▶ _SOURCE DATA_
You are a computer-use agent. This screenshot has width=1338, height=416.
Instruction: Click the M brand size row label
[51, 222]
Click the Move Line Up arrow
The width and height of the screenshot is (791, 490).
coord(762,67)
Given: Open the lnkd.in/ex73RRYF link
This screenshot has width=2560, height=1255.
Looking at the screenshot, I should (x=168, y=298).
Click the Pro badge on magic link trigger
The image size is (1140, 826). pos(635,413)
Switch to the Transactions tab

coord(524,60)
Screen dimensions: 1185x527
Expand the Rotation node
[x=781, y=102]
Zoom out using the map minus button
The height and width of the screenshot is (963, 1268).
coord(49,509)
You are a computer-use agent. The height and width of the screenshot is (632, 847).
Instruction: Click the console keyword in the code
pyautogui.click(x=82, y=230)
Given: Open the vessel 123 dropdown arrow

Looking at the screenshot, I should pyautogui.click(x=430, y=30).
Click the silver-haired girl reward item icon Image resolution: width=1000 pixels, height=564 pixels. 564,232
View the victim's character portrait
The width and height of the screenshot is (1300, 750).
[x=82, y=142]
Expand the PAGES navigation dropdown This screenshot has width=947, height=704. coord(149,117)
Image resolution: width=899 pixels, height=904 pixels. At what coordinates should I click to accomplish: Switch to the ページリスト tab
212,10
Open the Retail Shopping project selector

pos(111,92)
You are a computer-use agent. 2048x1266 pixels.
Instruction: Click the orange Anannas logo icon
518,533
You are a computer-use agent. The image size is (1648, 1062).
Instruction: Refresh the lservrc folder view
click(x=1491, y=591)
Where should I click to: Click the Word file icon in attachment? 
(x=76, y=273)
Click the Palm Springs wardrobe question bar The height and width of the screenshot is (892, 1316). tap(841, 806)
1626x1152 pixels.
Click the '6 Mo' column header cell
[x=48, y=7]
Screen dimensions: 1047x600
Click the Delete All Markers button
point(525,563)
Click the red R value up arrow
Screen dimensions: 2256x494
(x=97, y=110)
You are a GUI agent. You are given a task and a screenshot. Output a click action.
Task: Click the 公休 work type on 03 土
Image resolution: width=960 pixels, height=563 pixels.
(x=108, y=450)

▶ _DIRECTIONS FOR THIS TASK_
Rewrite the stretch from the line containing "You are a GUI" through the end of the items, both ends included, with the requests kept and 101 added to every number in the coordinates given as answers.

▶ _ANSWER_
You are a GUI agent. You are given a task and a screenshot. Output a click action.
Task: Click the 公休 work type on 03 土
Image resolution: width=960 pixels, height=563 pixels.
(x=209, y=551)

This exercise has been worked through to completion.